- Becoming the Archetype performing in 2009

Background information
- Also known as: Nonexistent Failure (1999–2002) The Remnant (2002–2004)
- Origin: Atlanta, Georgia, U.S.
- Genres: Technical death metal; metalcore; progressive death metal; Christian metal;
- Years active: 1999–2013, 2022–present
- Labels: Solid State; Century Media;
- Members: Jason Wisdom; Brent "Duck" Duckett; Seth Hecox;
- Past members: Jon Star; Sean Cunningham; Wes Gaither; Jacob Franklin; Alex Kenis; Brandon Lopez; Michael McClellan; Chris McCane; Daniel Gailey; Codey Watkins; Chris Heaton;
- Website: iambecomingthearchetype.com

= Becoming the Archetype =

American heavy metal band

Becoming the Archetype is an American extreme metal band formed in Atlanta, Georgia, in 1999. They have released six albums on Solid State Records. Dichotomy, released in November 2008, sold around 2,300 copies in the United States in its first week of release, according to Nielsen Soundscan. The CD debuted at No. 18 on the Top New Artist Albums (Heatseekers) chart, which lists the best-selling albums by new and developing artists, defined as those who have never appeared in the top 100 of the Billboard 200. The band was part of the new wave of American heavy metal. After 2012's I Am, the band went on an indefinite hiatus. In 2022, the band reunited with the lineup of Jason Wisdom, Seth Hecox and Brent "Duck" Duckett.

== History ==
The band formed in 1999 with two vocalists, including Jason Wisdom and Jake Power, guitarists Greg Knapp and Sean Cunningham, bassist Noah, and drummer Brent "Duck" Duckett under the moniker Nonexistent Failure.

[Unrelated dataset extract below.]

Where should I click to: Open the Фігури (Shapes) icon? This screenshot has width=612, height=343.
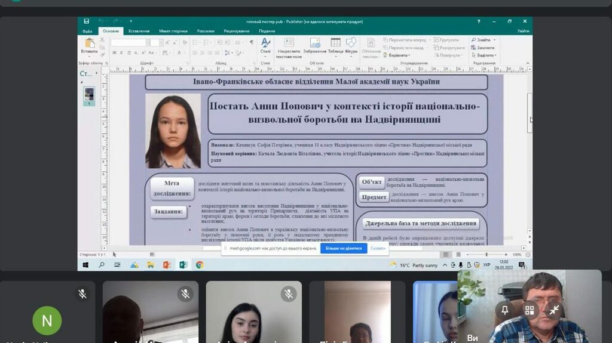point(351,45)
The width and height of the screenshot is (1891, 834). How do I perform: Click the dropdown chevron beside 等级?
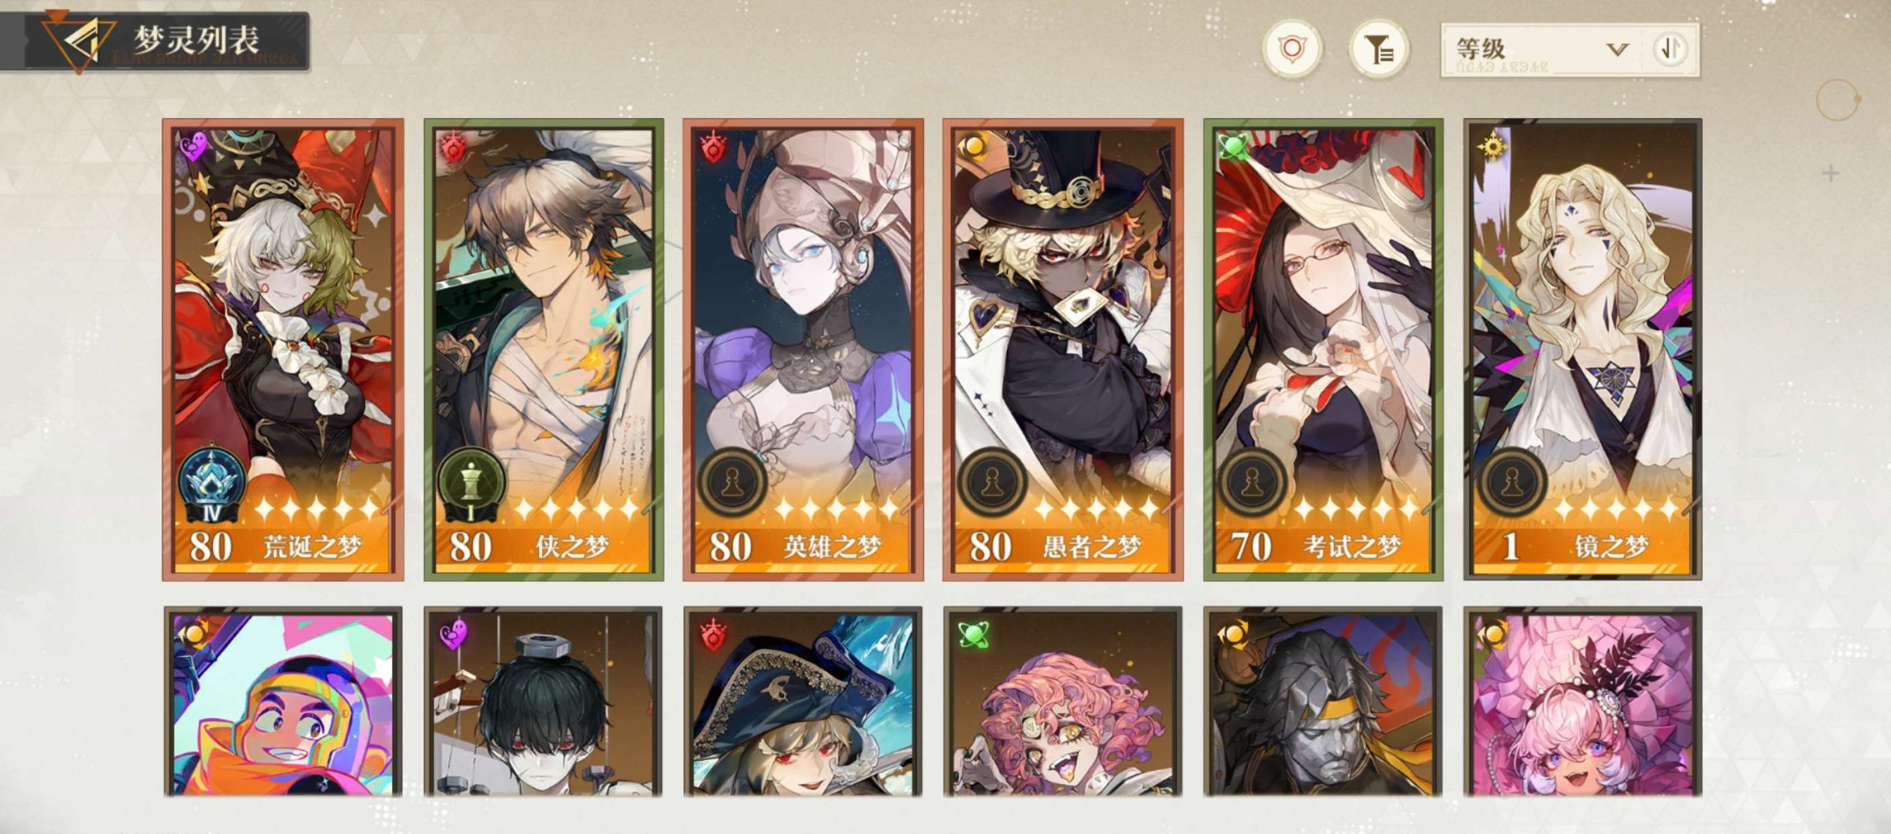pyautogui.click(x=1617, y=50)
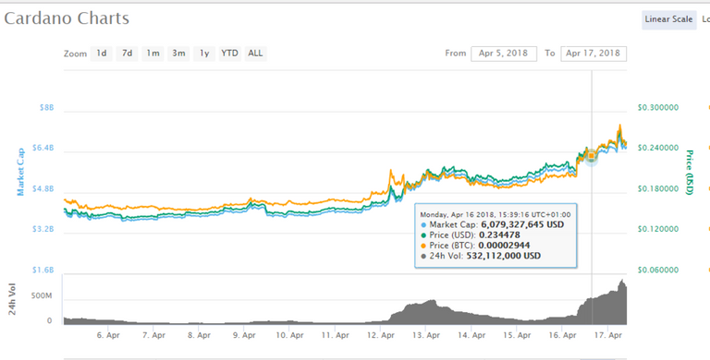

Power, Noah, and Knapp left the band before they recorded a demo. The band recorded their first demo in 2001. Before joining Solid State Records, the band changed their name to The Remnant and released an independent self-titled album.

Members of Demon Hunter approached the band at Cornerstone Festival in 2004, and told them to change their name, as there was punk band named The Remnants.

The band changed to Becoming the Archetype. Wisdom claims that he came up with the name.

In December 2004, the band signed with Solid State. The next year, the band released their first nationwide album, Terminate Damnation, whose title comes from a song of the same name by Christian death metal band Mortification, mixed by Tue Madsen. The album blended progressive metal, death metal and metalcore.

In 2006, the band's longtime lead guitarist and one of the primary songwriters, Jon Star, amicably left the band for personal reasons.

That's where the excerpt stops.